Work task: Please return only the lines between the line with "The height and" and the final line of the entries, both included, and exclude pictures.
═══ Task data
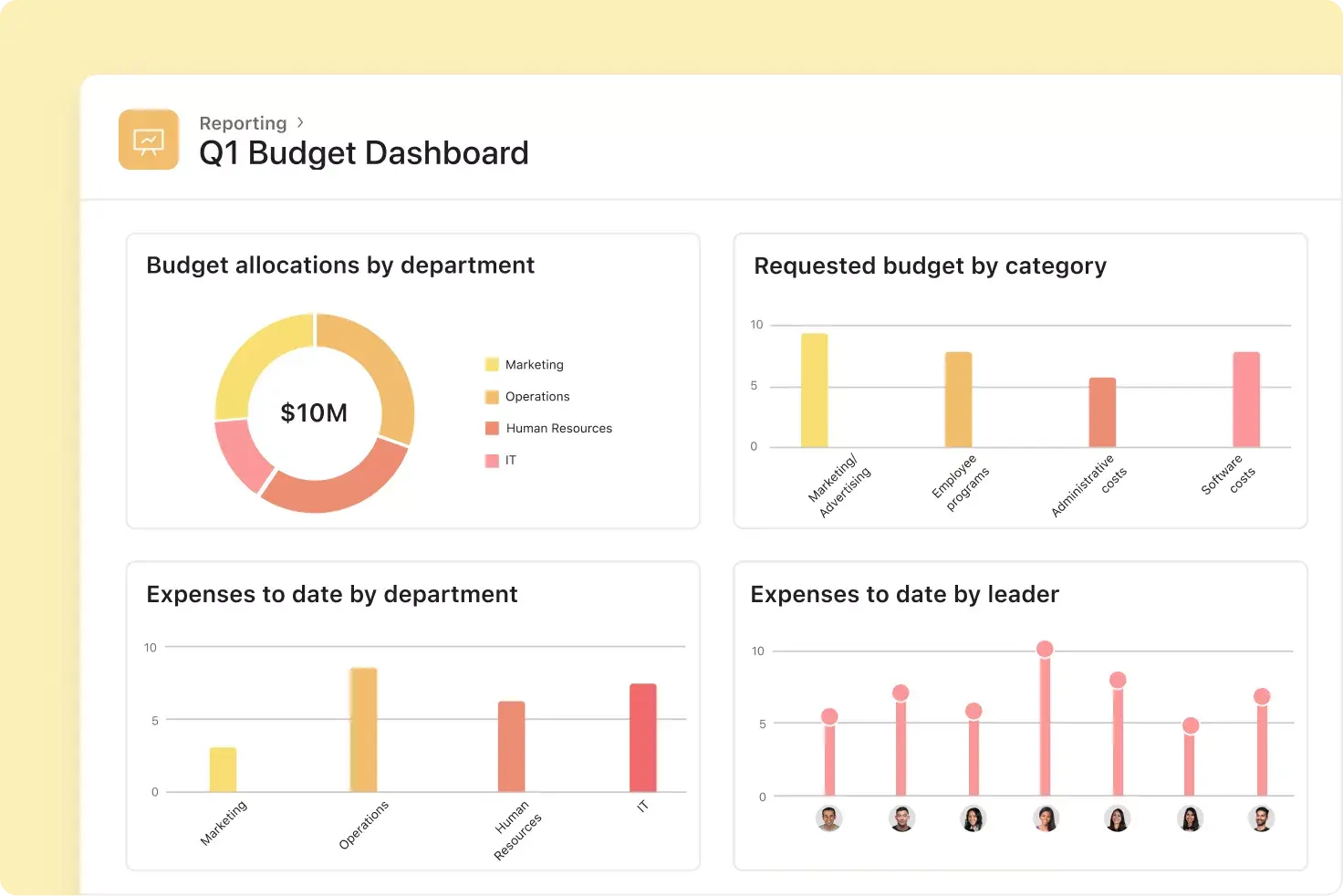Select the IT legend pink square

492,461
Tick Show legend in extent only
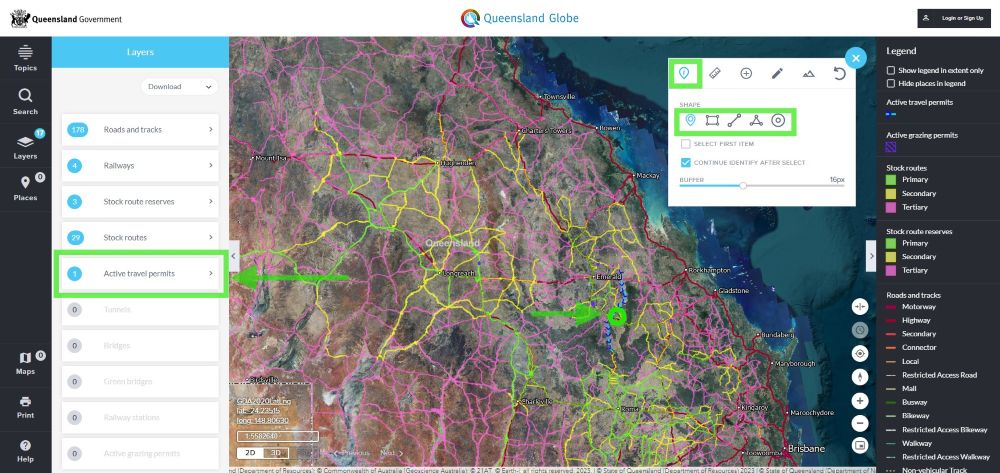Viewport: 1000px width, 473px height. pos(891,71)
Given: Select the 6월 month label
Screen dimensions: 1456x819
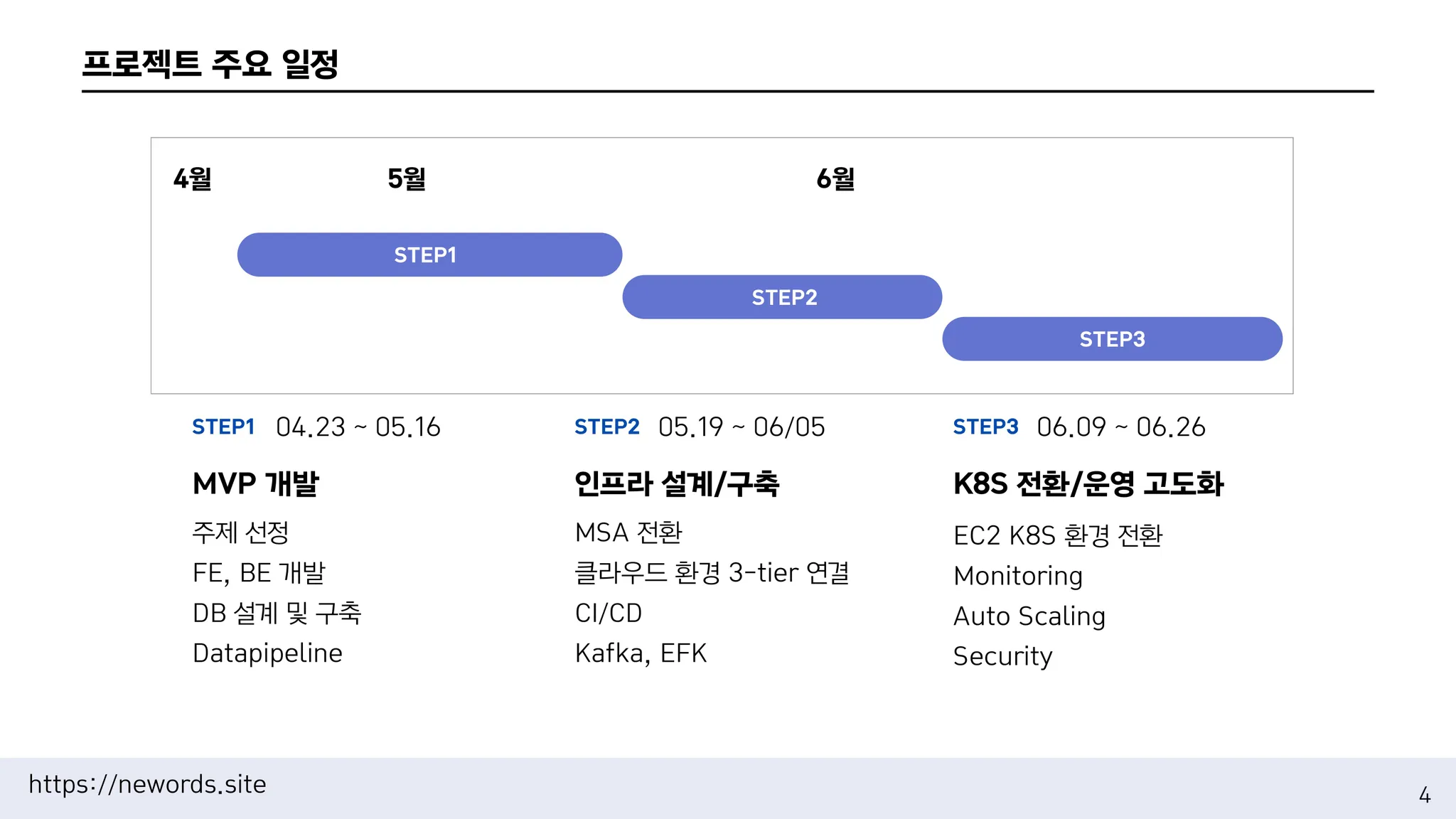Looking at the screenshot, I should click(x=835, y=178).
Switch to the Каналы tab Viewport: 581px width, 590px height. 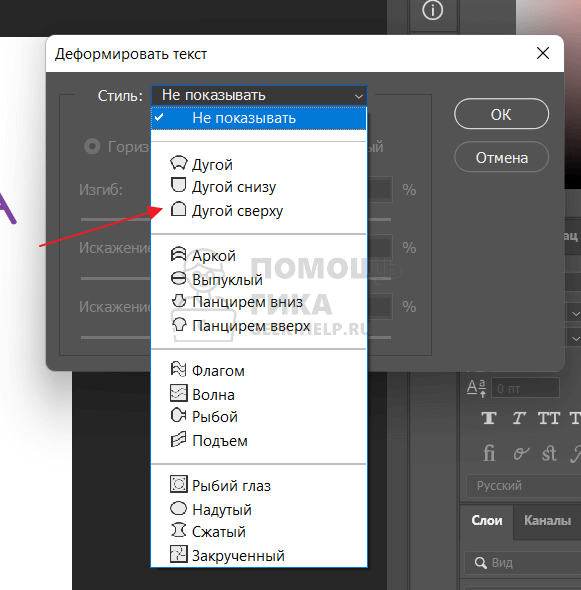[547, 520]
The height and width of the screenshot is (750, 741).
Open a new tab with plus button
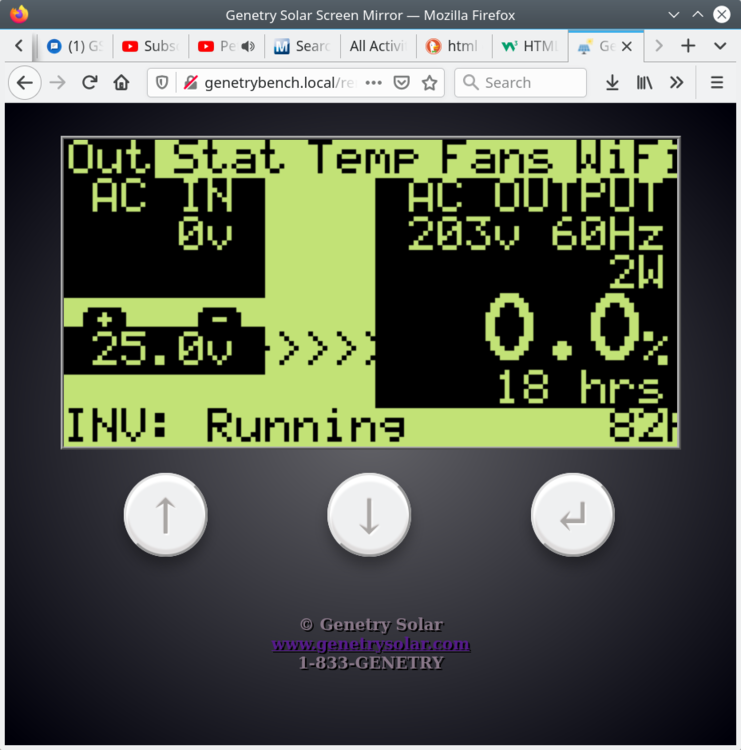click(688, 46)
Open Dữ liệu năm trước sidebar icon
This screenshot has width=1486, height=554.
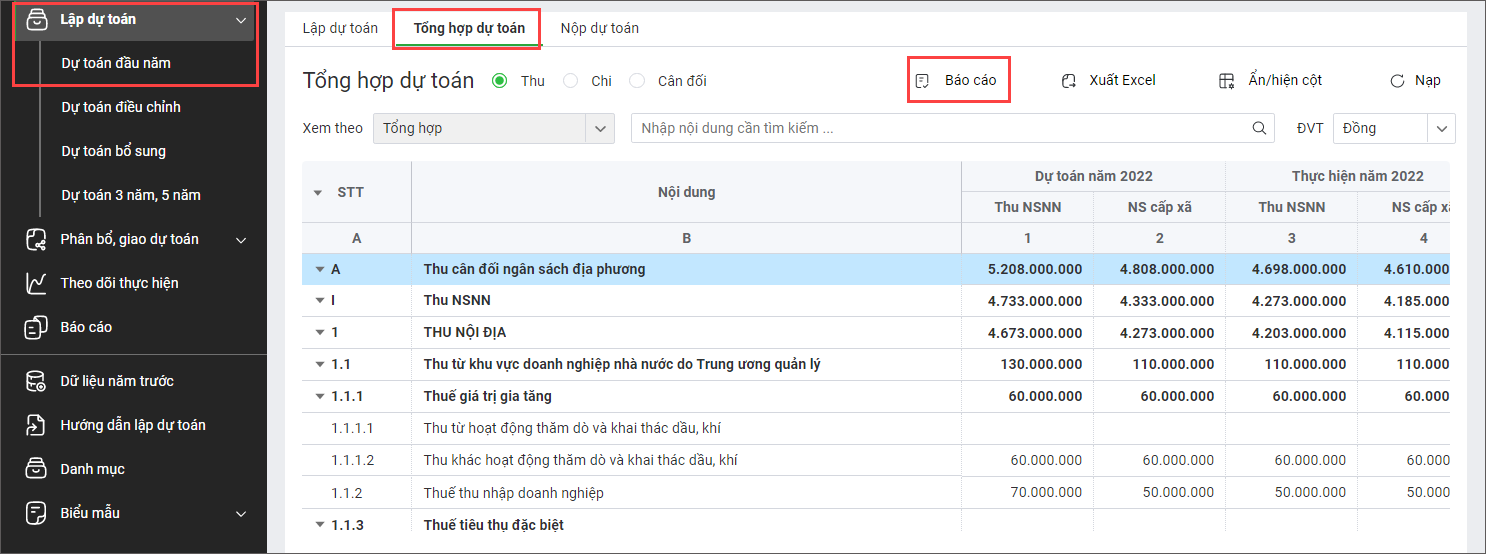pos(36,381)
══════
Response for this exercise:
The height and width of the screenshot is (750, 741).
Open a new tab with plus button
click(688, 46)
Open Dữ liệu năm trước sidebar icon
This screenshot has width=1486, height=554.
pos(36,381)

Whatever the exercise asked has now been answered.